Advantages to using a data repository
- Persistent Identifiers — unique and citable
- Access controls
- Repository guidelines for deposit
- Data preservation — migrating to new formats or emulating old formats
- Professional backup & documentation
- Repository Standards ensure commitment and quality
Things to consider when Sharing and Archiving
File Formats for Long Term Access
The file format in which you keep your data is a primary factor in one’s ability to use your data in the future. Plan for both hardware and software obsolescence. See the section Organizing Files and File Formats for details on preferable long-term storage file formats.
Don’t Forget the Documentation
Document your research and data so others can interpret the data. It is important to begin to document your data at the very beginning of your research project and continue throughout the project.

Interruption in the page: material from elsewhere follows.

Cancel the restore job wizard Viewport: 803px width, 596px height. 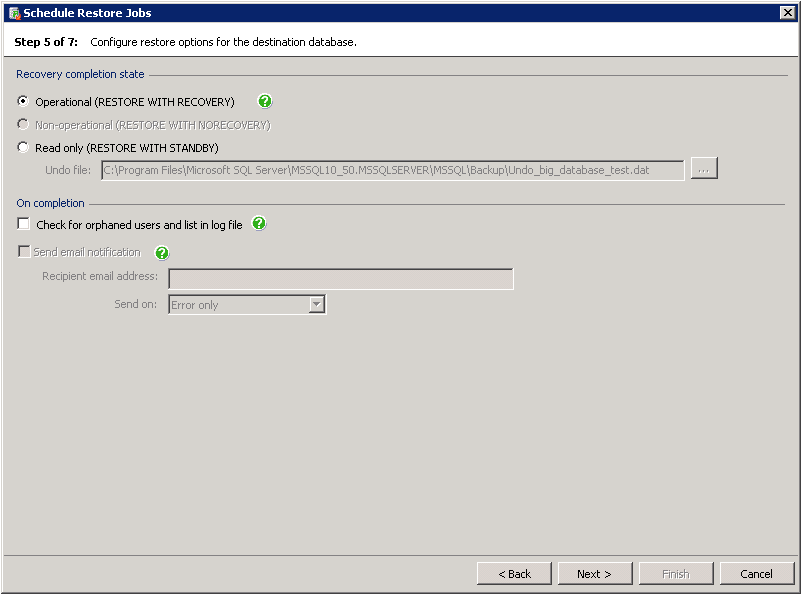(x=757, y=573)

U.Va. Data Retention Policy
University faculty and researchers have a responsibility to maintain research data and make that data available for preservation by the University both as a matter of research integrity, and because of the University’s ownership rights. Details on researcher’s responsibility is found in the Laboratory Notebook and Recordkeeping Policy.
Ownership and Privacy
Make sure that you have considered the implications of sharing data, in terms of copyright and IP ownership, and ethical requirements like privacy and confidentiality. U.Va. has tried to clarify the ownership rights and intellectual property rights of data generated by U.Va researchers in this memo: Data Rights and Responsibility.
Data publishing as a standalone process is still pretty new. This is the publishing of a dataset not tied to an article. The current practice is to deposit your data in a repository and link it to an published article in a journal. This newer method is to publish your data as a “data paper” which describes a dataset in detail, without analysis or discussion. They can also be linked to published articles in traditional journals.
Advantages to Publishing Research Data
- Increased exposure of a dataset
- Validation – strengthens the credibility of the study relying on the data
- Element of peer-review of the dataset
- Academic accreditation for the researcher
- Sharing of datasets not tied to publications
- Increased citation counts for related articles
- Faster pace of science progress – maximize opportunities for reuse
Data journals are publications whose primary purpose is to expose datasets. They enable the author to focus on the data itself, rather than producing an extensive analysis of the data which occurs in the traditional journal model.
They are published in the “Data Papers” section of an established journal, or in a journal dedicated to data papers:
- Earth System Science Data – ESSD journal
- Geoscience Data Journal Background on how the journal operates is part of the PREPADE project.
- Scientific Data
- Journal of Open Archeology Data
- Biodiversity Data Journal
- PANGEA: Data Publisher: They manage an assortment of platforms and journals.
- The Australian National Data Service (ANDS) has a very informative page about Data and Journals.